Che fare? Semplificare il proprio linguaggio può sembrare una scelta allettante sul breve periodo, ma non è necessariamente un vantaggio: cedere al linguaggio mainstream rinunciando ad alcuni dei propri concetti chiave (magari però più incomprensibili o ostici) può sembrare un tradimento - se non dei propri valori, quantomeno della ricchezza dell’elaborazione. D’altra parte, utilizzare un linguaggio da ingroup al di fuori può avere risultati disastrosi - o ridicoli, come nel caso di un’operatrice sociale che, distribuendo pacchi alimentare durante la fase acuta del Covid a famiglie a basso reddito e spesso con background migratorio, avrebbe voluto presentarsi con i propri pronomi e chiedendo a beneficiari e beneficiarie di fare lo stesso.
Costruire un fronte comune senza un linguaggio comune?
L’attivismo di oggi si trova ad affrontare una stagione di policrisi che richiede un approccio sistemico e la costruzione di ampie coalizioni sociali. Questo sforzo passa anche da una riflessione sul linguaggio - o, per meglio dire, sui linguaggi, visto che diversi gruppi - le soggettività razzializzate e quelle genderizzate, le donne, le persone con disabilità ecc - stanno recuperando o elaborando una propria voce e costruendo vocabolari, immaginari, narrazioni per raccontare la propria versione del mondo. Questi gruppi hanno bisogno di capirsi e riconoscersi fra loro e di farlo con quella parte - maggioritaria - di outgroup che non è necessariamente e attivamente “dall’altra parte” ma che rischia di ritrovarcisi suo malgrado.

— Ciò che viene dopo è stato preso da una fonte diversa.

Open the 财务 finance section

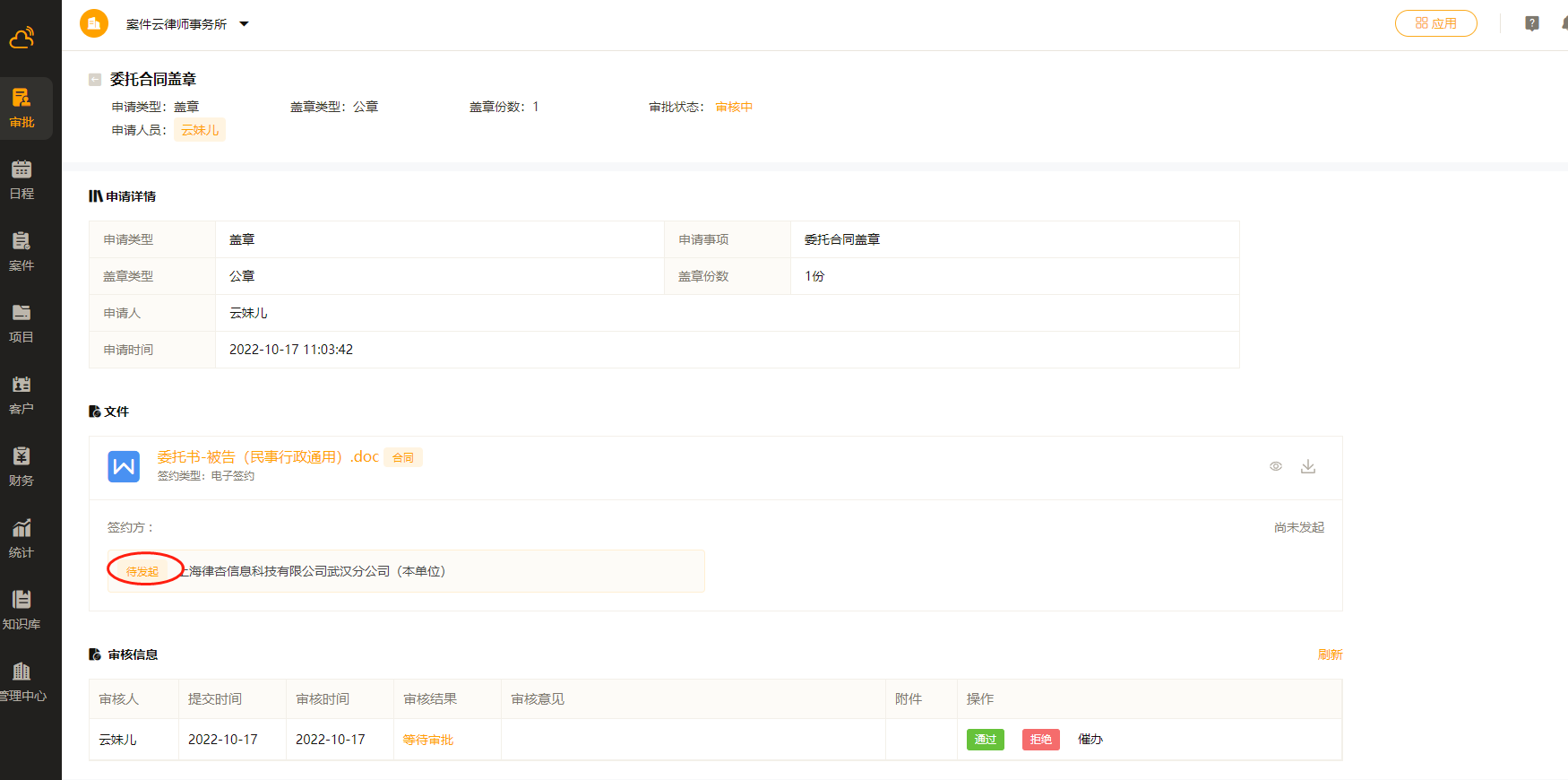tap(22, 466)
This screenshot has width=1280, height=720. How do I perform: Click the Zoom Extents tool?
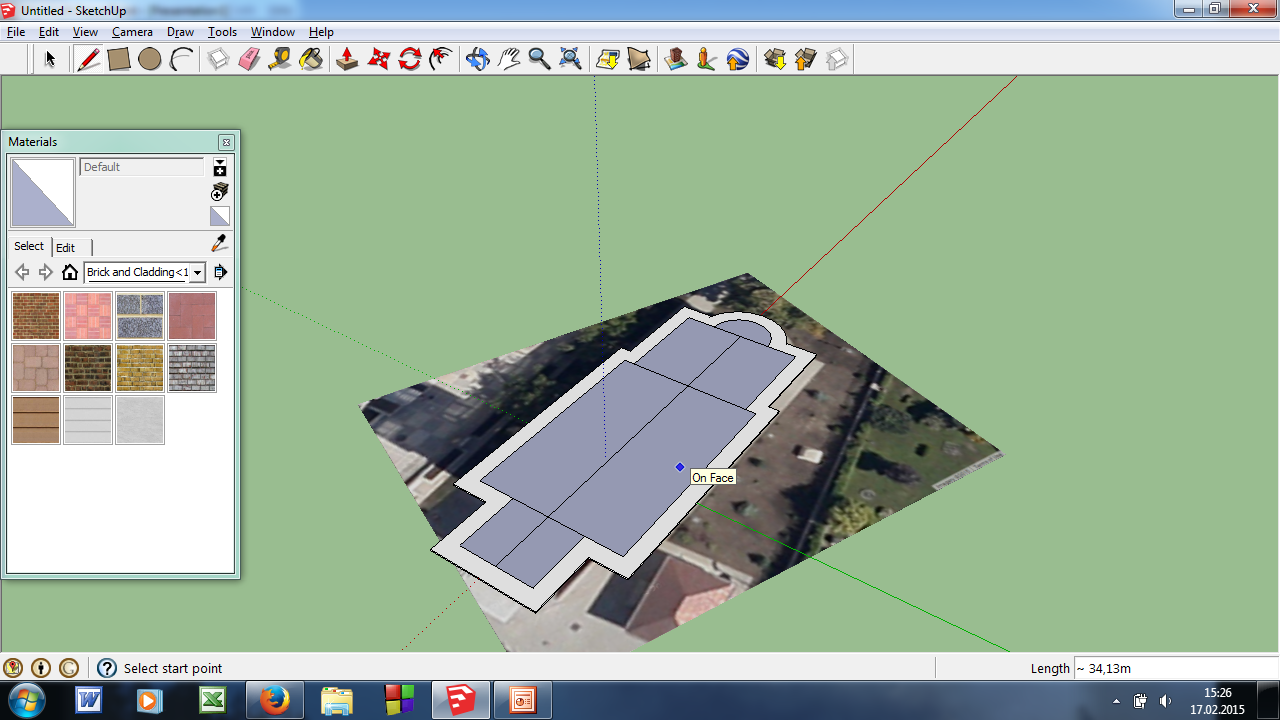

Da una parte, imporre il proprio linguaggio - composto di parole, elaborazioni, immaginario - è fondamentale per cambiare nel profondo la società e i suoi modelli.
Tornando all’esempio dei femminicidi: nominare il fenomeno è indispensabile per descriverlo e iniziare ad affrontarlo. E la condivisione di un linguaggio è uno degli elementi che caratterizza un safe space interno a una comunità.
D’altra parte, la costruzione di piattaforme con altre comunità e con l’outgroup è un obiettivo ormai irrinunciabile. Per molto tempo si è parlato della necessità di costruire un linguaggio comune fra diverse anime dell’attivismo - una soluzione comoda, ma che rischia per davvero di appiattire ed eliminare la complessità e la ricchezza delle elaborazioni portate avanti dai vari gruppi. A questa soluzione si contrappone un' altro concetto, credo più interessante: quello della traduzione.
Tradurre che significa letteralmente “portare dall’altra parte”. Che non vuol dire adattare - o appiattire - il proprio linguaggio, piegandolo ad un uso mainstream, quanto piuttosto saper parlare linguaggi diversi a seconda del contesto. Non rinunciare alla complessità che un termine specifico porta con sé, ma trovare il modo di esprimere la complessità dell’elaborazione andando oltre il vocabolario dell’ingroup.
Una sorta di multilinguismo delle voci, delle storie, degli approcci e dei vocabolari che le varie comunità di attivismo stanno elaborando e che hanno un disperato bisogno di mettere in connessione fra loro e con le vite e le esperienze di chi non si occupa attivamente di questi temi - ma può essere sensibile alle istanze. Il rischio alternativo è quello di andare a costituire ingroup isolati fra loro, ognuno con un proprio gergo incomunicabile all’esterno, sempre di più assediati dalla narrazione unica del potere.